In October, high school teacher Edward R. Kotwica committed suicide by walking in front of a train in Bergen County hours after he was charged with fondling a 17-year-old female student. Two weeks later, piano teacher Samuel S. Aster, 59, hanged himself in Teaneck; he had been charged with molesting seven of his young students. Less than a month later, Adam Victor Reed, 53, a former board of education member in Monmouth County, was arrested and charged with possession of 12 boxes of child pornography.

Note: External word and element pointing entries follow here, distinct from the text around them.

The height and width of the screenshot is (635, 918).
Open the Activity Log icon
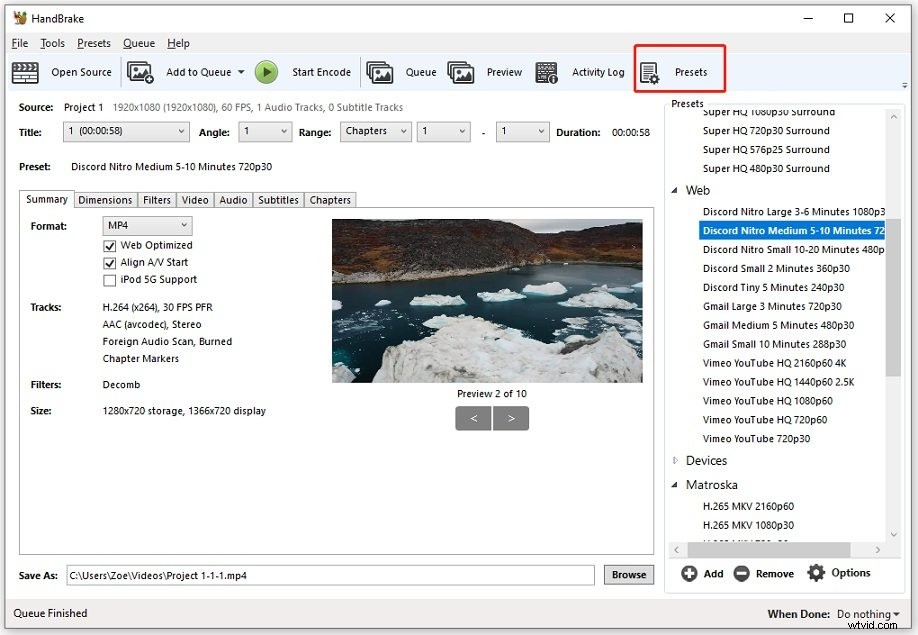click(547, 71)
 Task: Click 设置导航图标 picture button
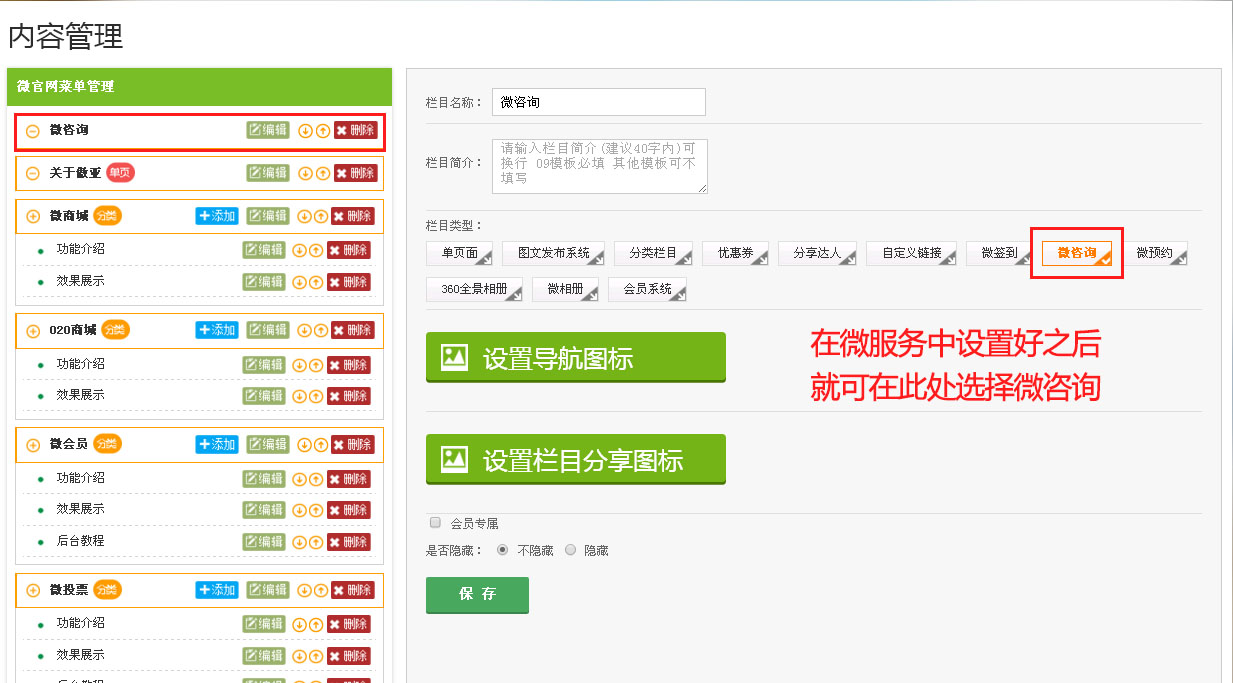tap(575, 358)
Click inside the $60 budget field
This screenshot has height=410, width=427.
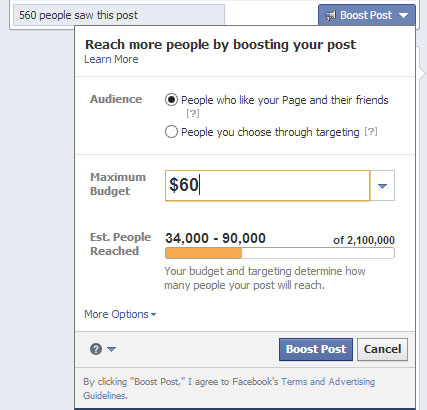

-- A 45-year-old man was identified by police in February as the one who had recently taped as many as 100 vials of water to trees in Milwaukee and suburbs (though at press time, he had not been charged with a crime). He told police that he was testing the frequencies of radio stations because one of them had been bombarding him with signals. Though he did not explain the role of the vials, he vowed to send the test results to the FCC. The man's son, 17, said he was a good father but that sometimes he neglects his medication.

-- Joseph Sherer, 41, was arraigned in Bozeman, Mont., in January on 11 felony charges, including aggravated assault and impersonating a physician, stemming from what police believe were from 40 to 200 phone calls he made from his Sunrise, Fla., home to women in Montana, advising them to perform harmful procedures on themselves (such as persuading one woman to cut off a nipple and flush it down the toilet). According to police, Sherer had episodes of similar, but not as dangerous, phone calls in other cities in the 1980s.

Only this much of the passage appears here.